▸ **Requisitos da tarefa**: Some 123 a cada número das coordenadas nas respostas e reescreva tudo, da linha que contém "Identify the location" até a linha que contém "(528, 1203).", inclusive, com o texto dos registros completo. Deixe as imagens de fora.

▸ **Dados fornecidos**:

☆ ☆ ☆ ☆ ☆ ☆ ☆

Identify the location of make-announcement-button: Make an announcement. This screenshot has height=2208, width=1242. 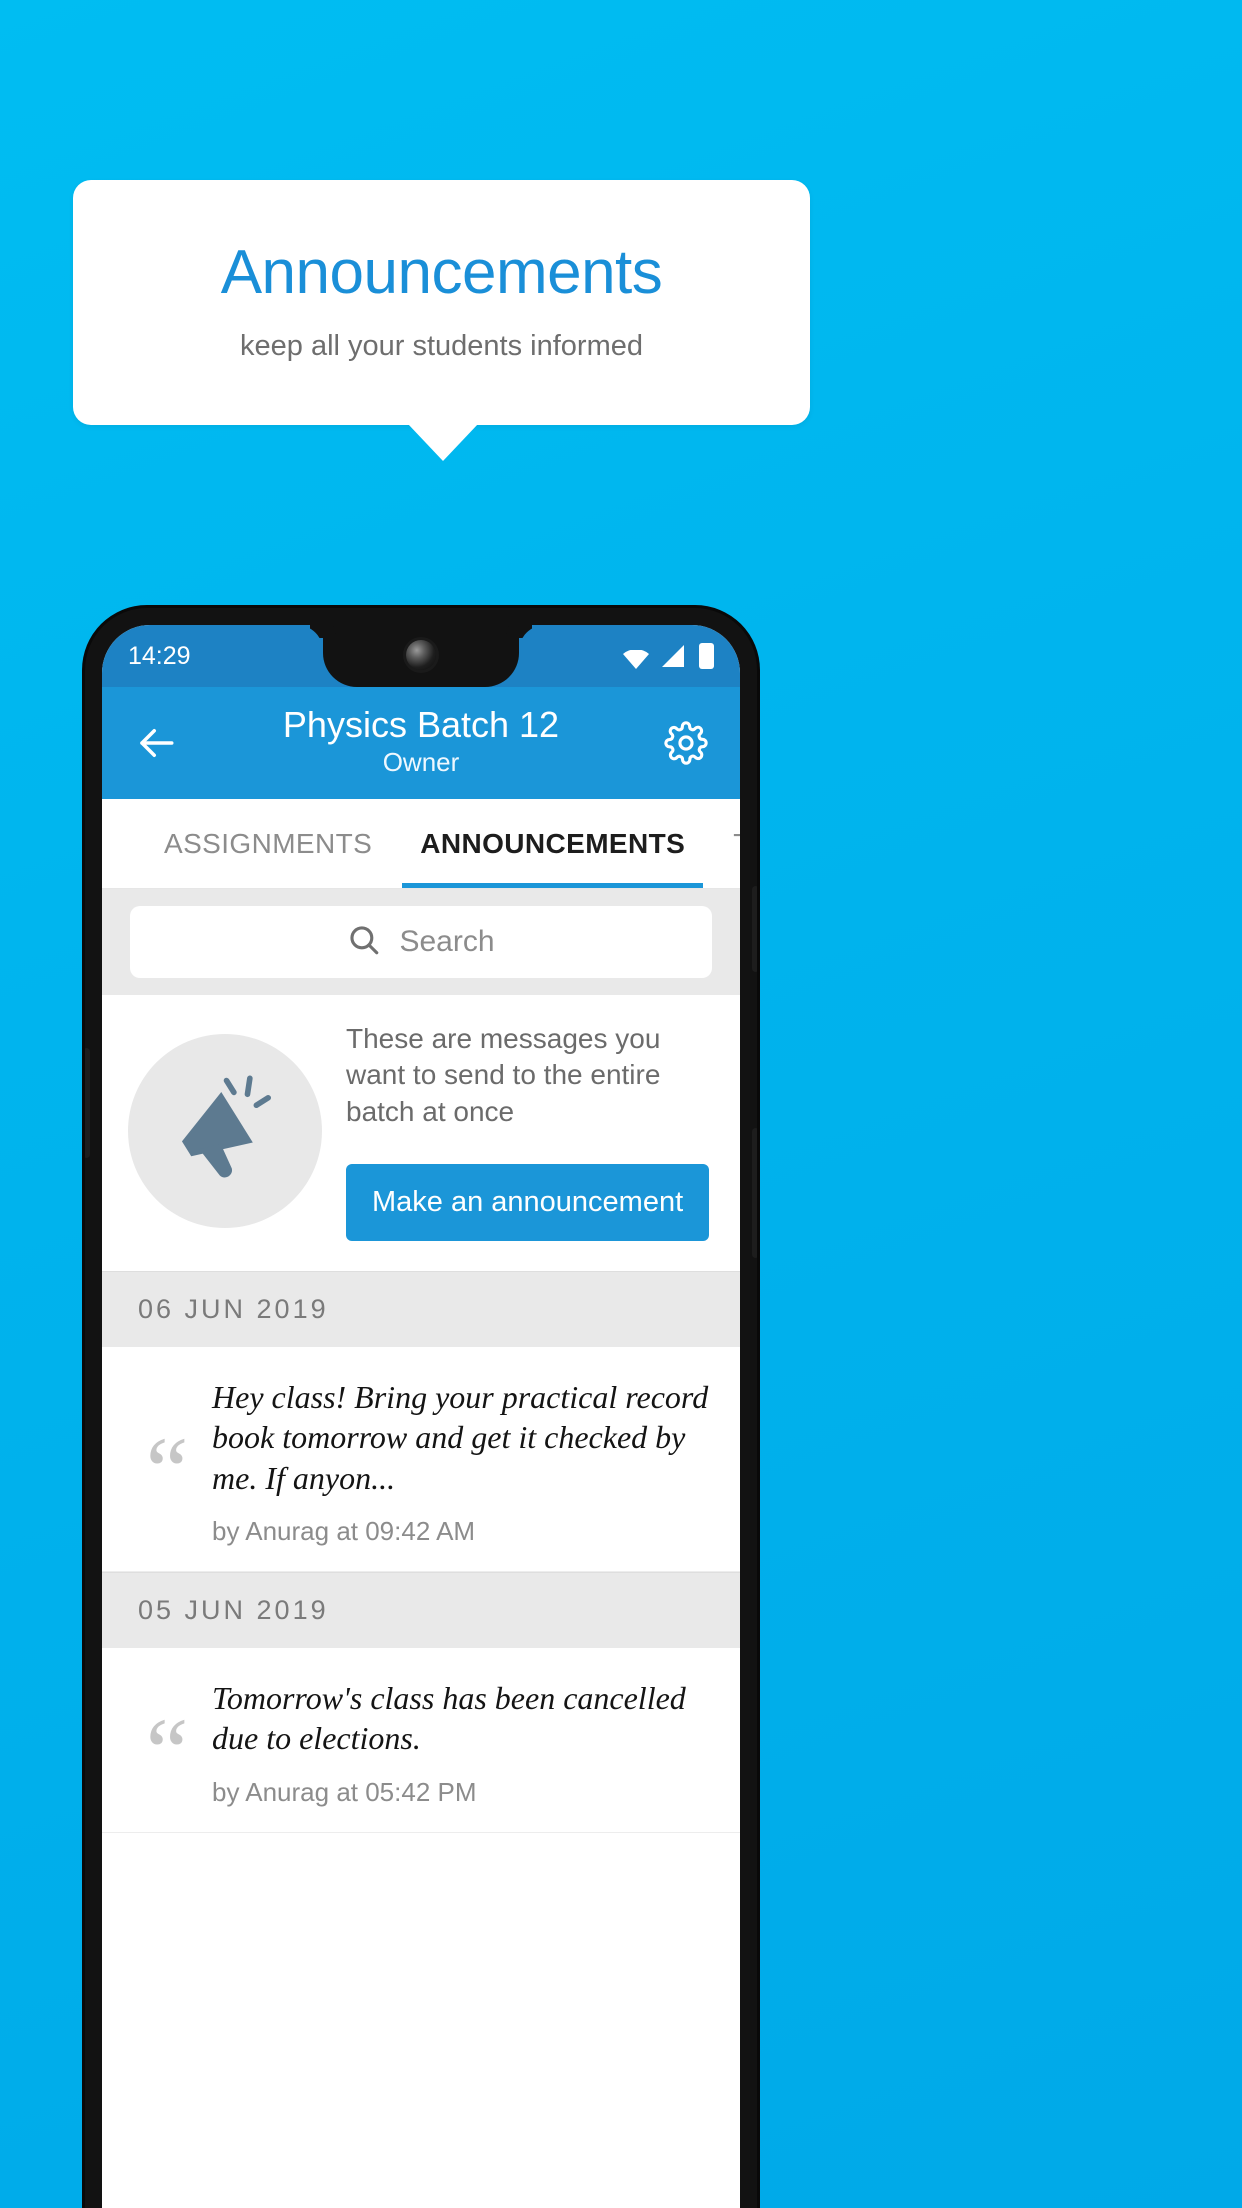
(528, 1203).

☆ ☆ ☆ ☆ ☆ ☆ ☆

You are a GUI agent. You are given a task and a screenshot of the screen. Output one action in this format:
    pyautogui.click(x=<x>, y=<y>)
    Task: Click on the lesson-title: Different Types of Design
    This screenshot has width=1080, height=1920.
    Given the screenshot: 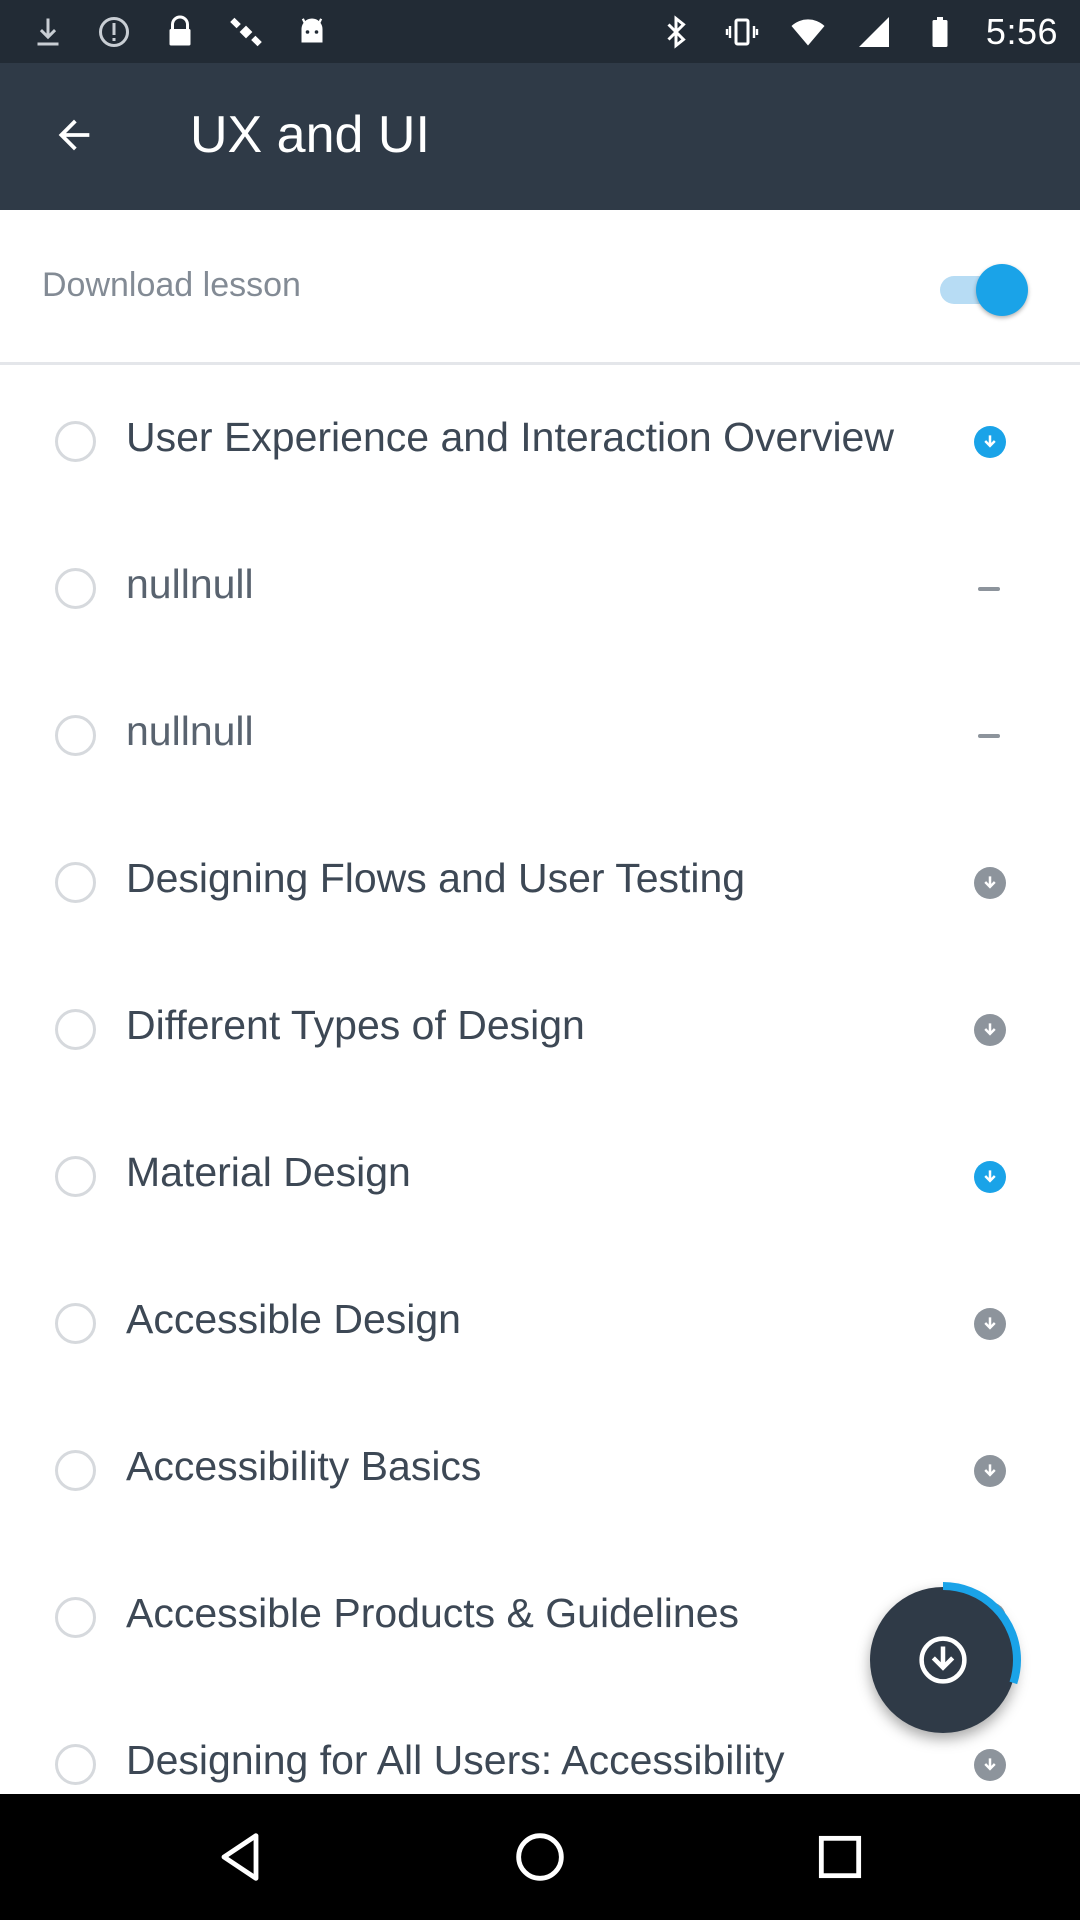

☆ ☆ ☆ ☆ ☆ ☆ ☆

▸ **Solução do exercício**:
Identify the location of make-announcement-button: Make an announcement. This screenshot has height=2208, width=1242. 
(651, 1326).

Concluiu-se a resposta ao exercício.